The Etruscan symbols, indicating death rather as a thing of gloom and horror, are likewise represented in the Chester stones. Of this class, Plate C, fig. 7, furnishes a fine example, where not only the Gorgon's head, but also the fascia of the cornice, seom to be ornamented with snakes. Another tombstone is carved with a grotesque and wrymouthed face: an idea derived from the Etruscans. The horse, or horse's head, another Etruscan symbol, does not appear, but we have the genius of Death extinguishing a torch. In the stone to Aurelius Lucius, referred to above, is a detached face, which has been supposed to represent an actor's mask, but which I take to represent the face of Death. A less usual type, but one which occurs several times in this series, is a kind of cloak or pall descending upon the figure of the deceased, with the skeleton head of a ram or ox in its centre, shown in Plate A, fig. 3. A variation in the bird type occurs in the figure of a harpy, this being a Greek idea; one office of the harpies being to convey the souls of the departed to the shades. Again, a type of the passing or rolling away of life was a wheel or circle. In Plate C, fig. 8, one of the figures places the circle as an offering on the altar; and among the ornaments found on numerous stones, the wheel, circle and wreath predominate.

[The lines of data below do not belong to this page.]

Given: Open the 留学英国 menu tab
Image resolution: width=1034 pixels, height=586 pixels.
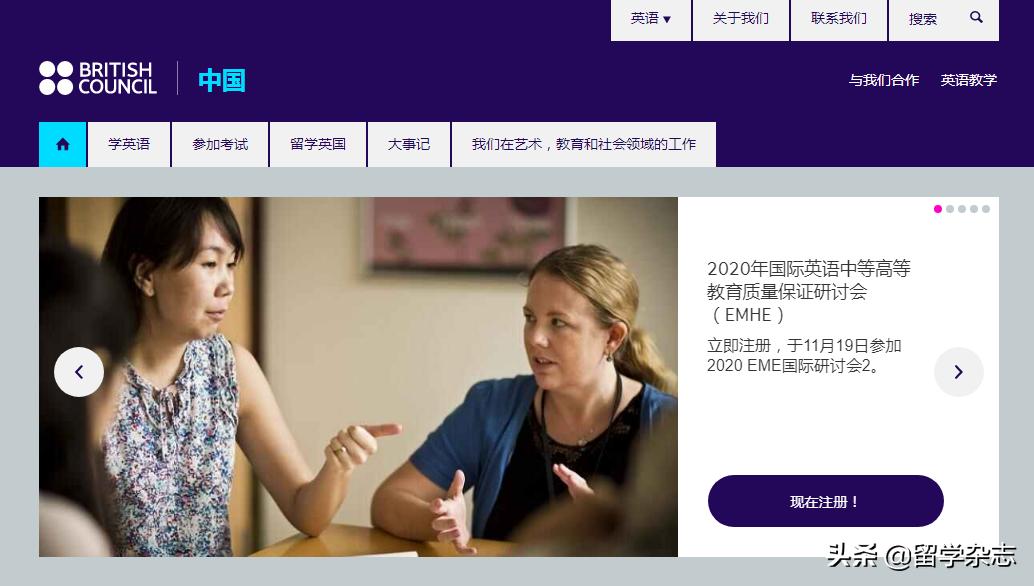Looking at the screenshot, I should pos(318,144).
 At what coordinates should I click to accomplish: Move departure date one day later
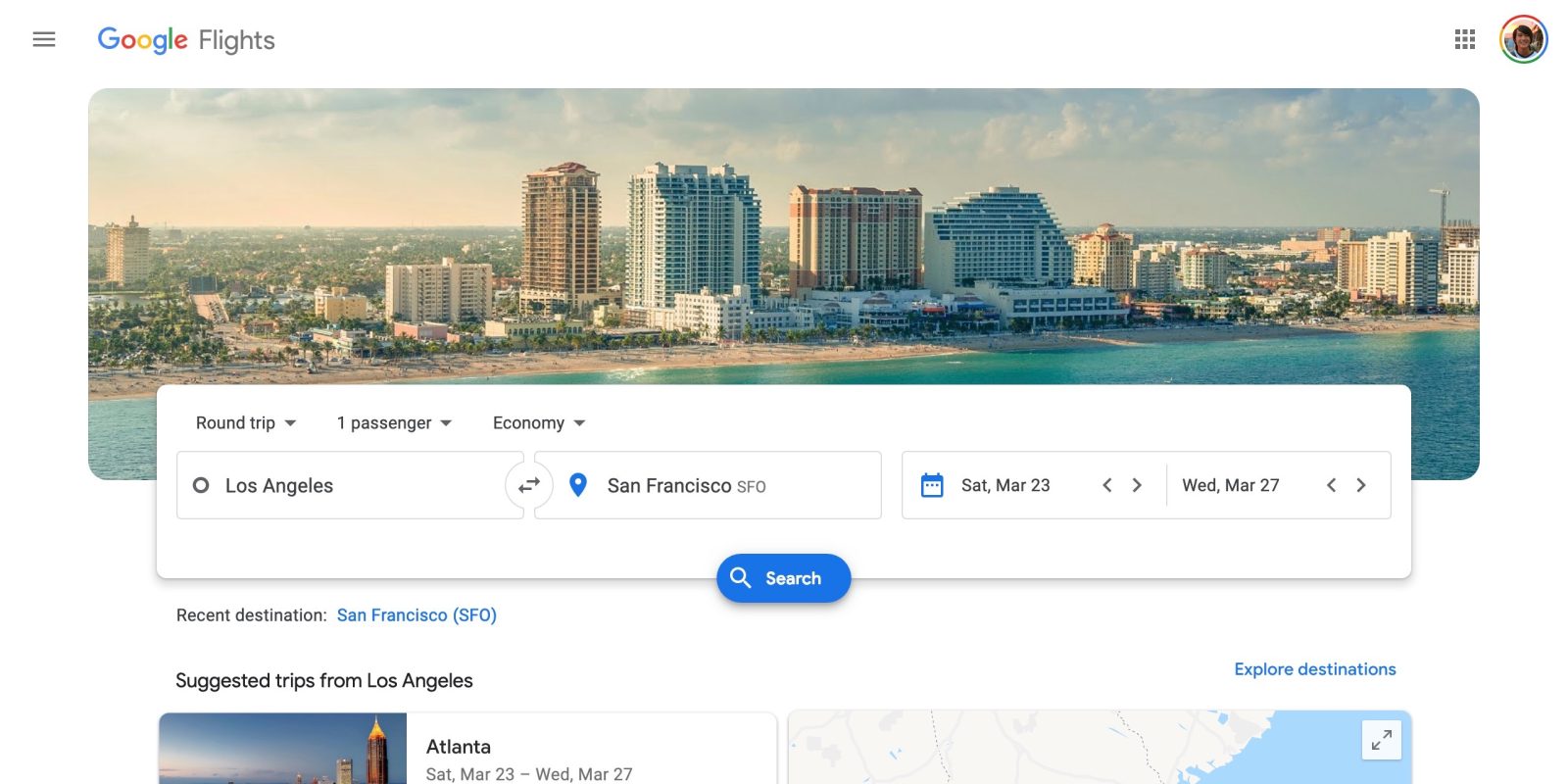click(1137, 485)
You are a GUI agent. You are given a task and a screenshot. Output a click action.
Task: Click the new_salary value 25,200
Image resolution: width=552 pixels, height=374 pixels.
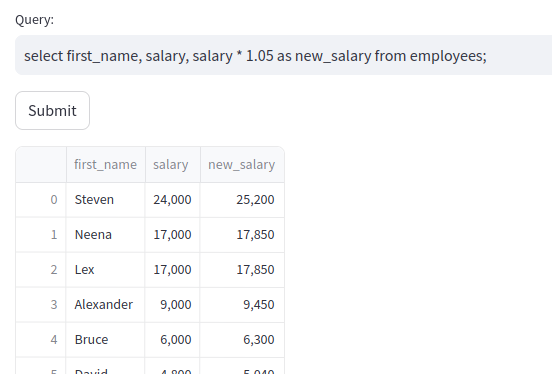click(x=242, y=200)
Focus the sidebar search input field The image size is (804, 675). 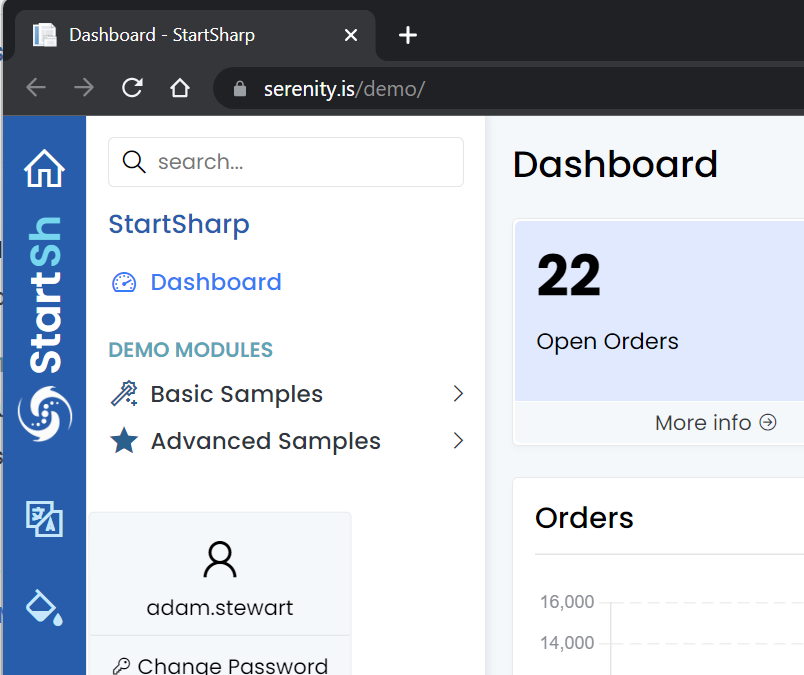click(300, 162)
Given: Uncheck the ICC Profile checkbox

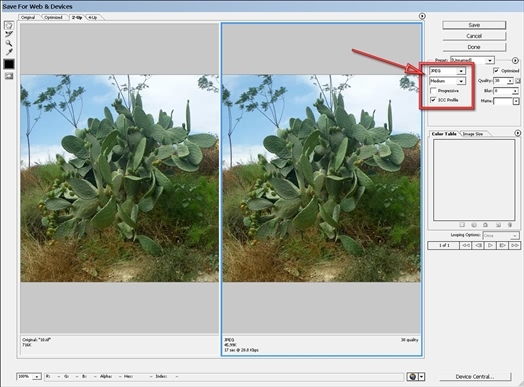Looking at the screenshot, I should (x=433, y=100).
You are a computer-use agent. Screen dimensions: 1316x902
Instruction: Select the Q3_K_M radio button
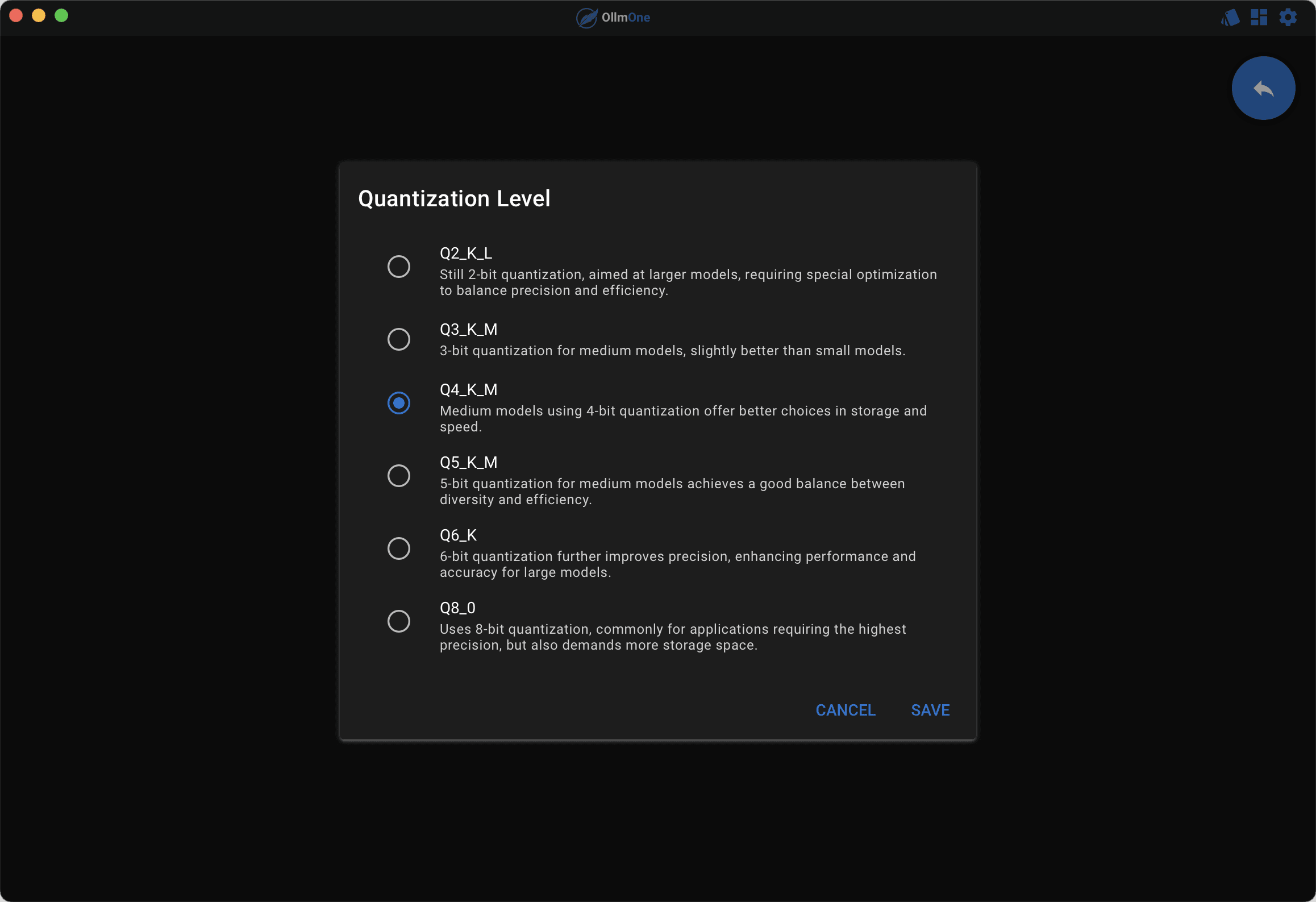(x=399, y=339)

The few illustrations given have been selected with a view to showing as many as possible of the details to which allusion has been made in the text. Other stones have been lately discovered at Chester of higher artistic merit and greater historical value, but not, perhaps, the writer thinks, so well adapted to illustrate the points he has endeavoured to bring out in these hastily compiled and fragmentary notes.